MAN has called for government intervention to suspend the implementation of these charges and urged the FRCN to align its policies with the ongoing tax reforms initiated by President Tinubu. The association believes that suspending the charges would provide much-needed relief to struggling manufacturers and demonstrate a commitment to creating a more conducive business environment. Furthermore, MAN suggests that aligning FRCN policies with broader fiscal policy and tax reform objectives would streamline the regulatory landscape, reduce complexities, and promote a more coherent approach to economic development. They believe that this alignment would be beneficial not only for the manufacturing sector but for the overall economic growth of Nigeria.

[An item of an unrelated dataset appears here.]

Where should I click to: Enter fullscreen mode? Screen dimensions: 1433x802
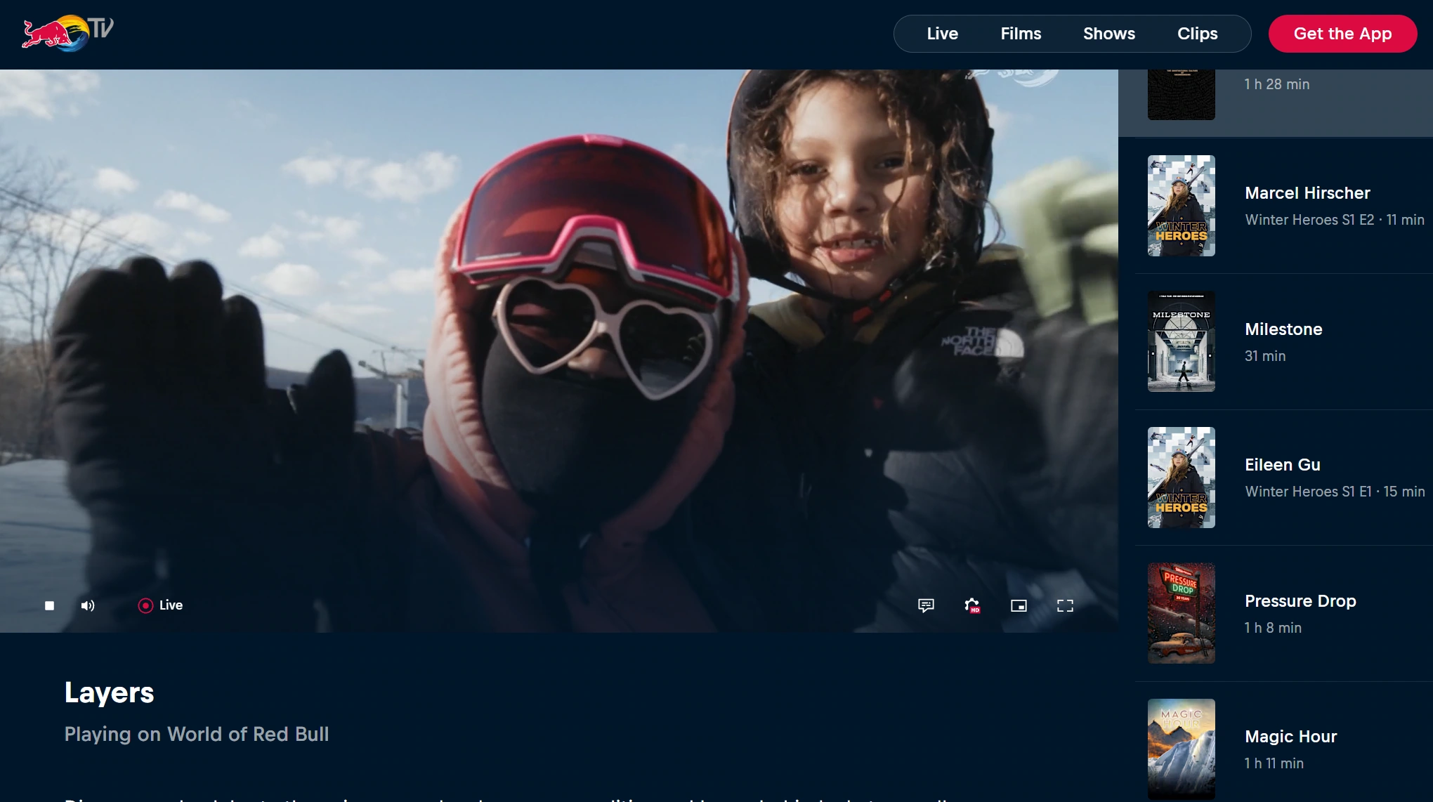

Ultimately, MAN emphasizes its commitment to supporting a business-friendly regulatory environment in Nigeria. The association urges authorities to reconsider policies that could hinder industrial growth and advocate for measures that promote investment, innovation, and sustainable development within the manufacturing sector. They maintain that a collaborative approach between the government, regulatory bodies, and the private sector is essential to create a conducive environment for businesses to thrive and contribute meaningfully to the Nigerian economy. MAN’s appeal highlights the need for a balanced regulatory approach that supports economic growth without imposing undue burdens on businesses, particularly those already facing significant economic challenges.